Quiz: Implied Volatility Surface in C++
Module 6 of 8 · Hard
Quick Quiz
1. The `ImpliedVolatilitySurface` constructor calls `evaluate_cubic_spline_coefficients()` and stores `_alpha`, `_beta`, `_gamma` matrices. Why is this computation done at construction time rather than on each call to `implied_volatility()`?
2. Why does the `ImpliedVolatilitySurface` interpolate in **total variance** `w(T,K) = σ*(T,K)² · T` along the maturity axis rather than in implied volatility directly?

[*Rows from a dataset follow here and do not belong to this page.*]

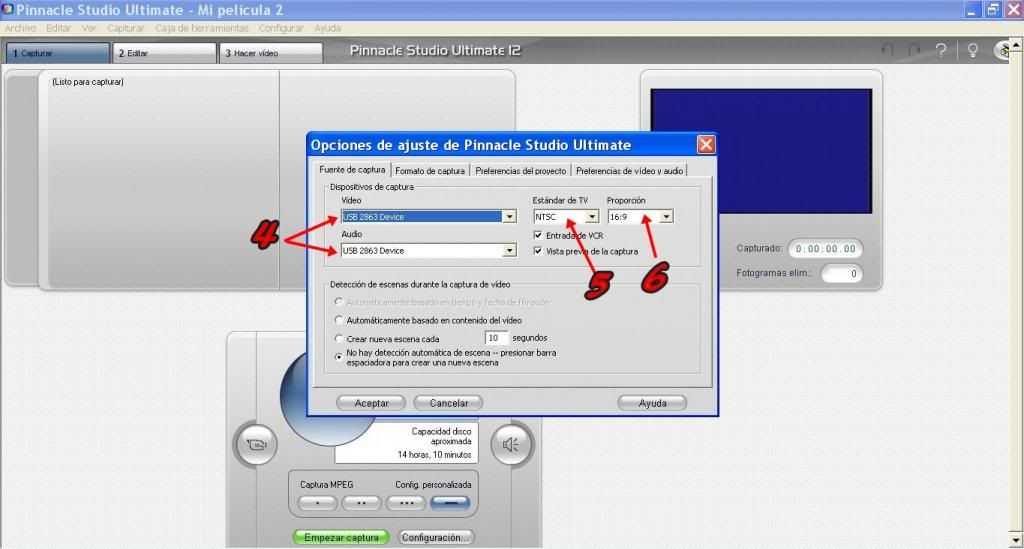Viewport: 1024px width, 549px height.
Task: Open the Estándar de TV dropdown
Action: [x=591, y=217]
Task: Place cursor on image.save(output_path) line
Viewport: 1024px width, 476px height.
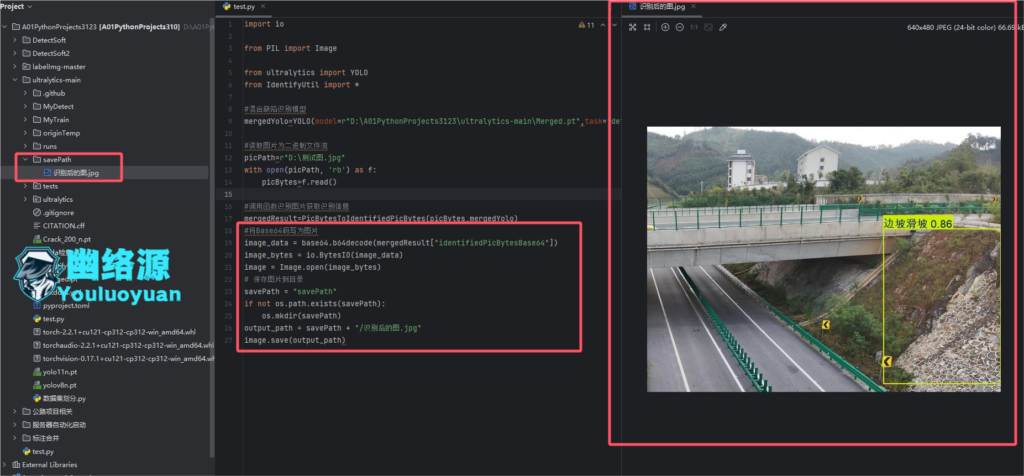Action: point(295,340)
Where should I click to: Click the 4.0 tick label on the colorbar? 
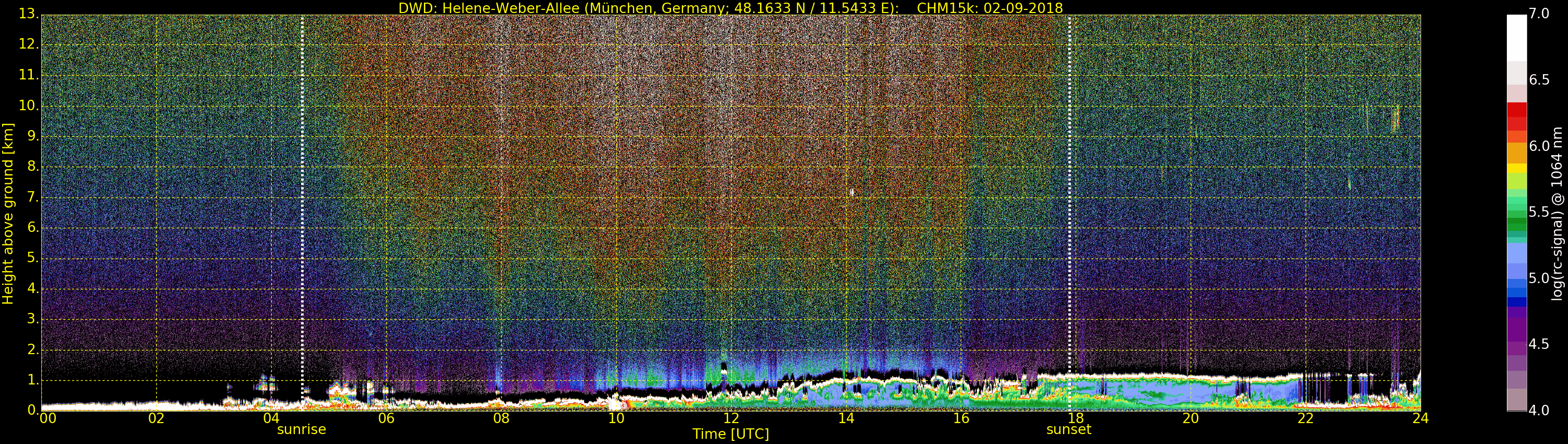point(1539,411)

3. In the Thomas algorithm for a tridiagonal system of size N, the number of floating-point operations is O(N³), the same as full Gaussian elimination.
4. The `smile_implied_volatility` method uses **linear extrapolation** for strikes outside the market range `[K₁, Kₙ]`. What is the alternative, and what is its practical risk?

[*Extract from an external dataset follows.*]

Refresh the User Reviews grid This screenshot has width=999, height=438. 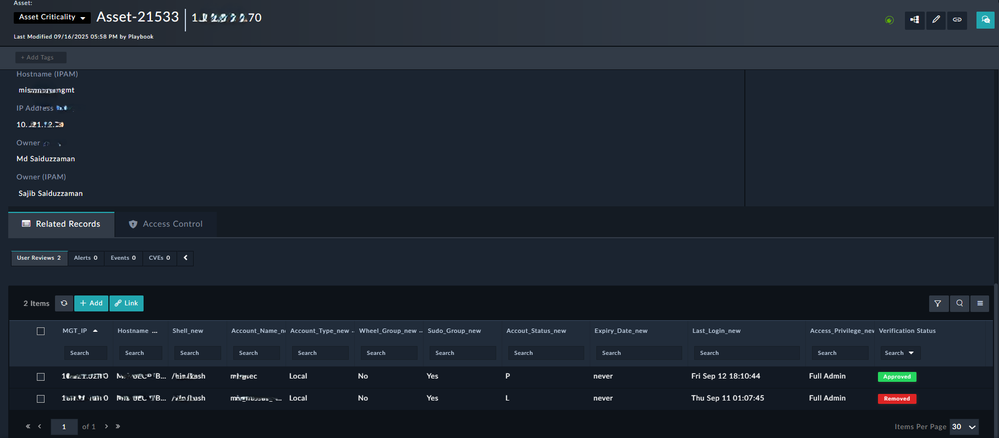click(64, 302)
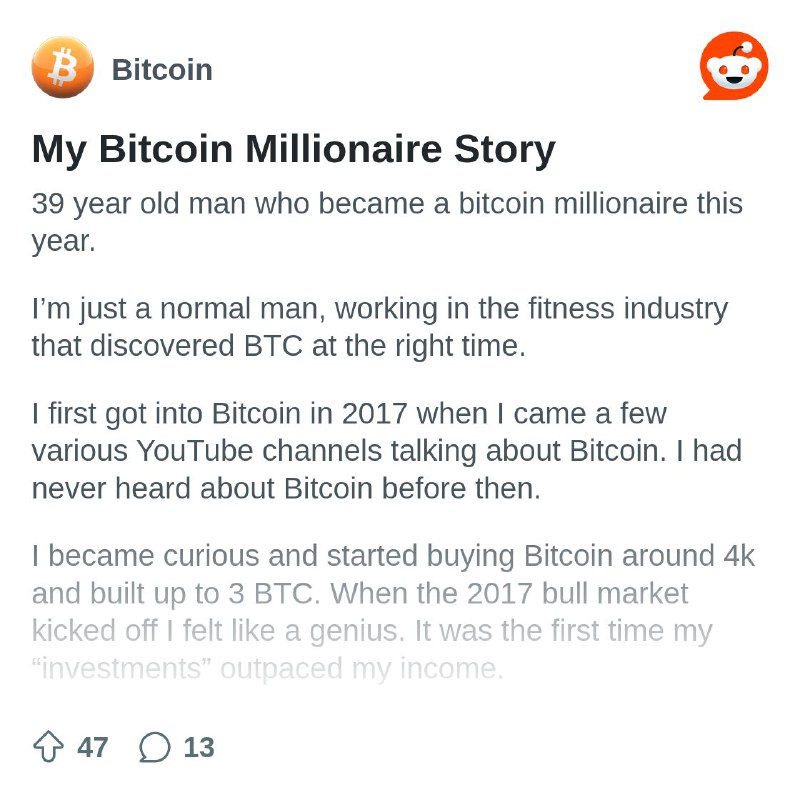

5. In the Dupire local volatility computation, the partial derivative `∂σ*/∂K` is approximated by a central finite difference: ``` ∂σ*/∂K ≈ (σ*(T, K+εK) - σ*(T, K-εK)) / (2εK) ``` If `εK` is too small (e.g., `εK = 1e-15`), what numerical problem arises?
6. The forward-moneyness adjustment `K(i) = K · exp(r · (T_i - T))` used during maturity interpolation converts a strike at time T to the equivalent strike at maturity T_i. If T < T_i (querying between the first and second market maturities), then K(i) < K.